If the material is opaque to the radiation, the vacuum radiation would
not even reach the cavities within the interior of the material and
have no effect on what might happen there. If the material is not
opaque, then the cavity does not exist as far as the radiation is
concerned. People keep trying to apply this model to cold fusion.
Cold fusion is difficult enough to understand without applying an
effect that itself makes no sense.
Ed Storms
On May 16, 2013, at 1:20 PM, Andy Findlay wrote:
Hi Fran,
Raney Nickel would indeed appear to be perfect territory for Casimir
effects to be taking place. But I'd need some therapeutic maths
counselling to comment sensibly on any relativistic effects.
Andy.
On 16/05/13 19:58, Roarty, Francis X wrote:
Also skeletal catalysts like Rayney nickel are an inverse form of
Casimir geometry with pit sizes in the same sweet spot for strong
suppression of virtual particles as casimir plates. This was the
first clue that lured me in to believing these claims regarding
powders and skeletal cats like those used by Mills are all related
to the same underlying environment...supression of longer vacuum
wavelengths.
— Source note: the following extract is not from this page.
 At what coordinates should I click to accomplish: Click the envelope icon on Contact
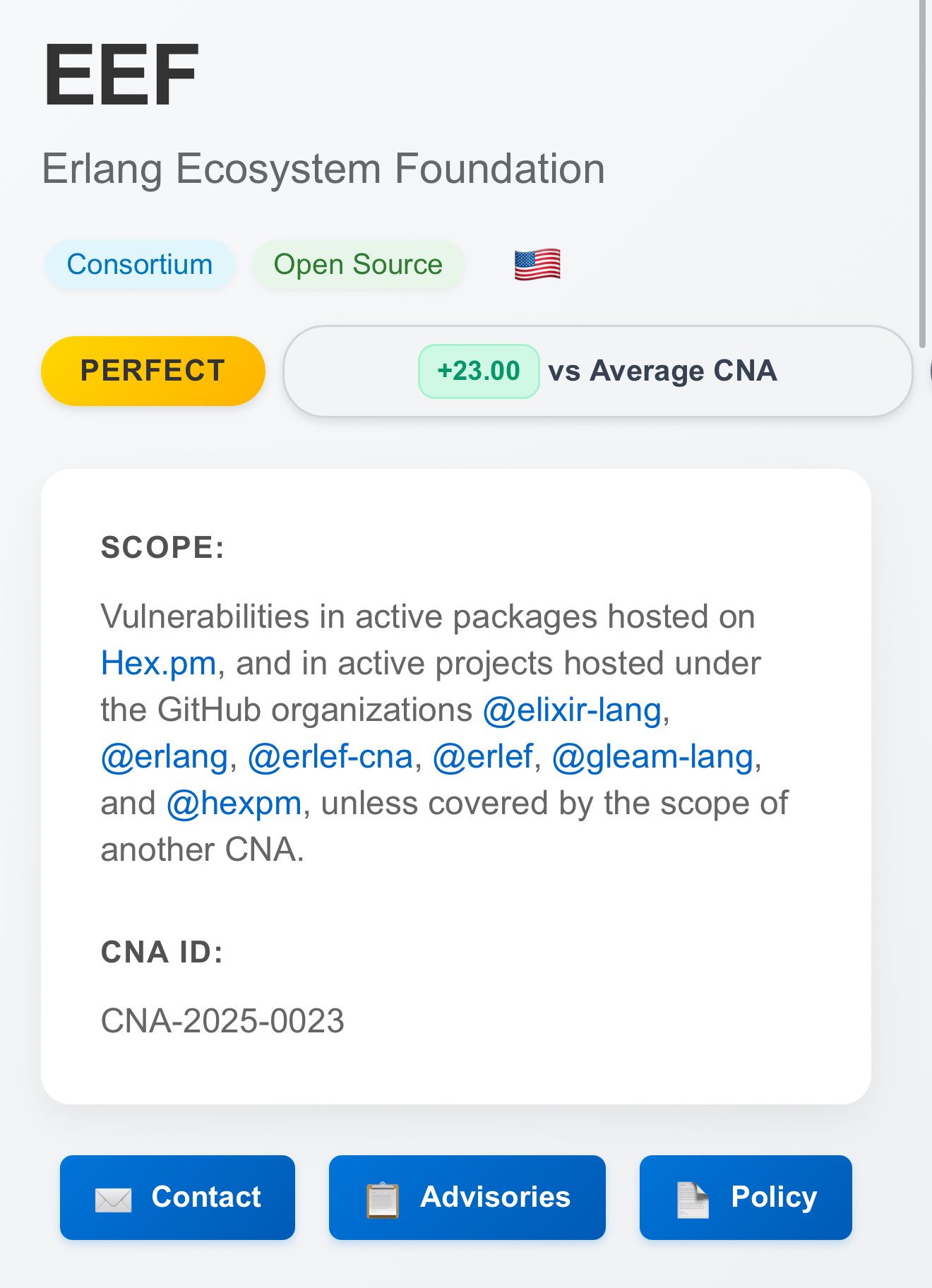[x=113, y=1199]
All the claims regarding modified half lives and
relativistic energies leads me to believe the "suppression" is
actually relativistic and that the longer vacuum wavelengths remain
unchanged to a local observer in the pit of a skeletal cat or
cavities formed between powders grains or cracks in lattice of
Casimir geometry.
Fran
-----Original Message-----
From: Andy Findlay [mailto:[email protected]]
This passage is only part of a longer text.